(Record excerpts begins)

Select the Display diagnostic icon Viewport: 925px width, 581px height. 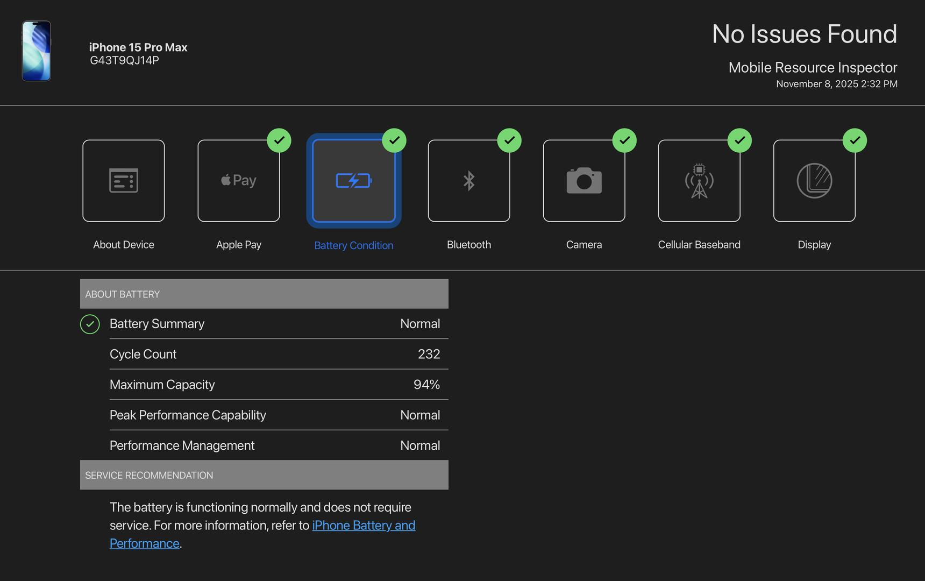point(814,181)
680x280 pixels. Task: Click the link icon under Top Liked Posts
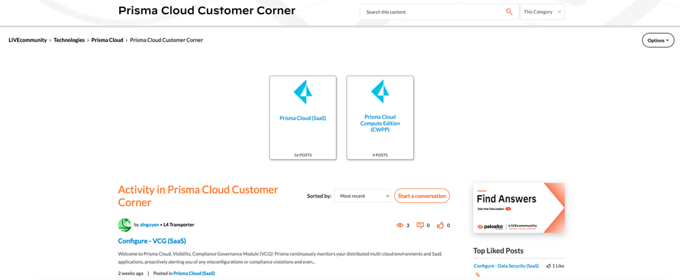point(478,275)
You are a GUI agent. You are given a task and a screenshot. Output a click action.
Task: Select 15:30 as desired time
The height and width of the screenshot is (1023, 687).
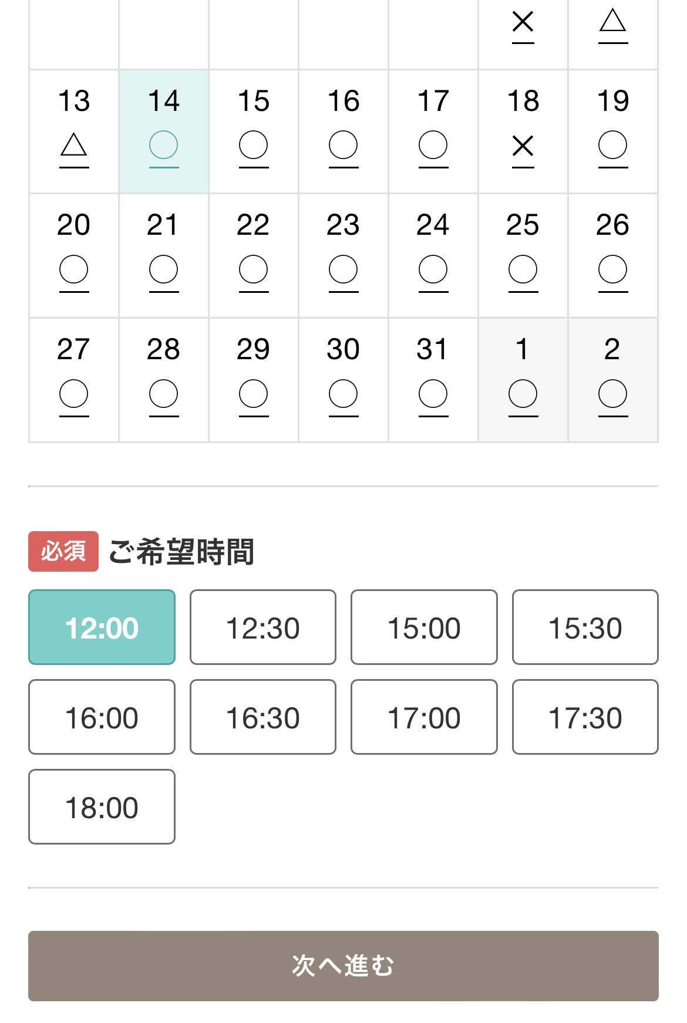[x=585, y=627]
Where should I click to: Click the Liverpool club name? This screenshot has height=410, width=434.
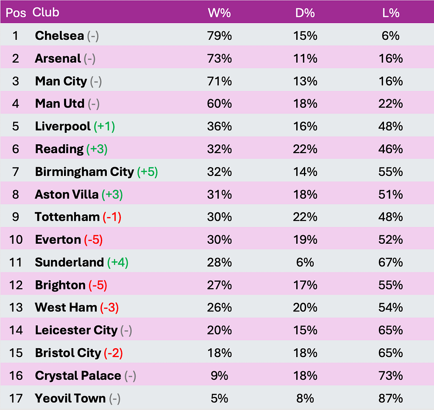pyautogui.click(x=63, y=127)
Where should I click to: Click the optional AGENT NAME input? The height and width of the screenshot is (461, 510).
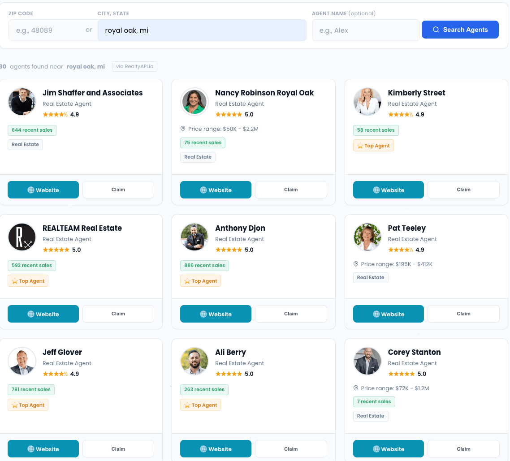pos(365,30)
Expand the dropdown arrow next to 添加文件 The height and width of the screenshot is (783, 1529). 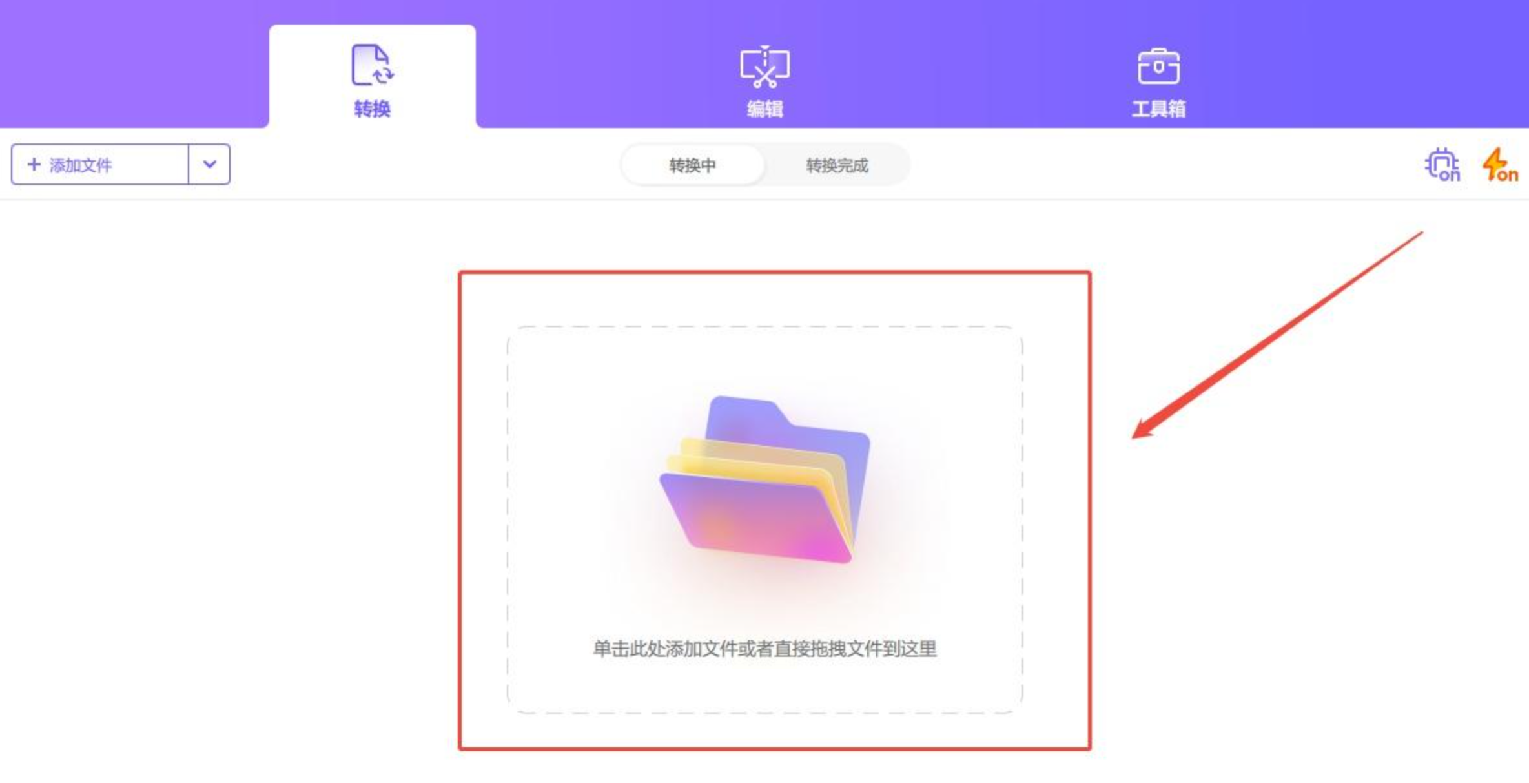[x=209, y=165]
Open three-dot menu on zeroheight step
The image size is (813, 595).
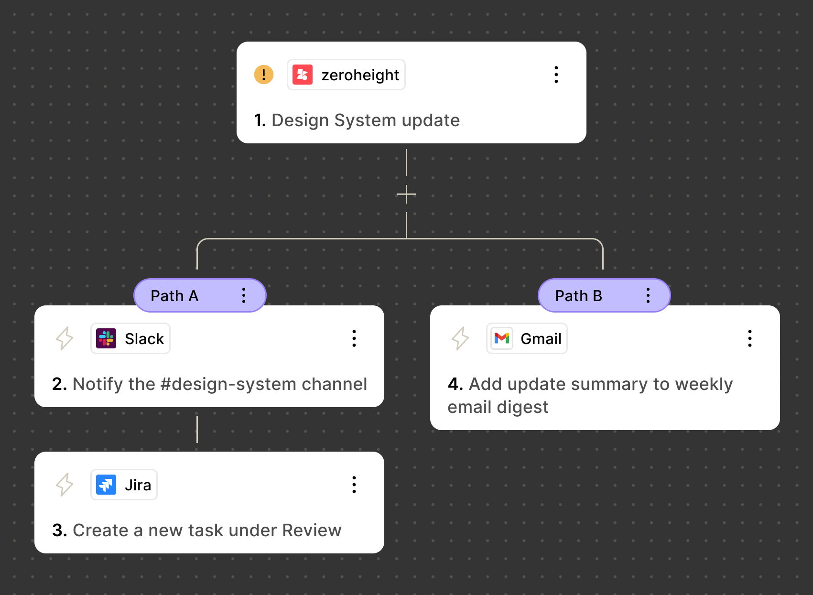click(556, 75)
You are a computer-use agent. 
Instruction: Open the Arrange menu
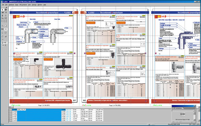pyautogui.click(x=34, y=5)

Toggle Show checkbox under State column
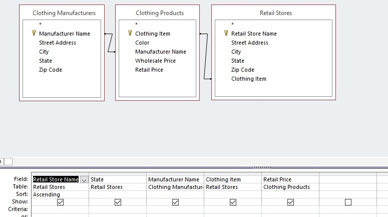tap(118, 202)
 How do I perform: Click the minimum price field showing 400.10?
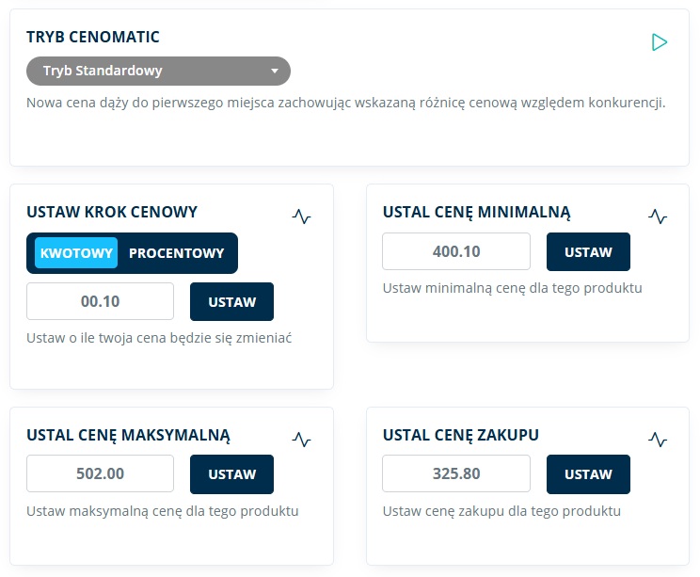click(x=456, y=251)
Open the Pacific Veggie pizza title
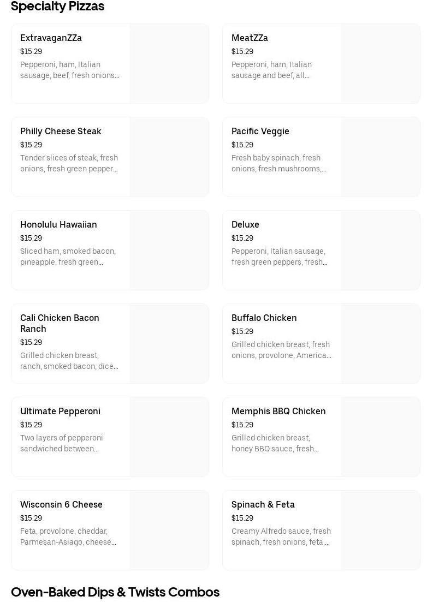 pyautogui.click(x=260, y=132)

(Record excerpts ends)

# The problem:
The copy should begin at the line containing "Toggle Show checkbox under State column" and end at the last line of the data above; please restate those lines word for word without the pictures.

# Reply to the task:
Toggle Show checkbox under State column
tap(118, 202)
 How do I perform: Click the minimum price field showing 400.10?
click(x=456, y=251)
Open the Pacific Veggie pizza title
 pyautogui.click(x=260, y=132)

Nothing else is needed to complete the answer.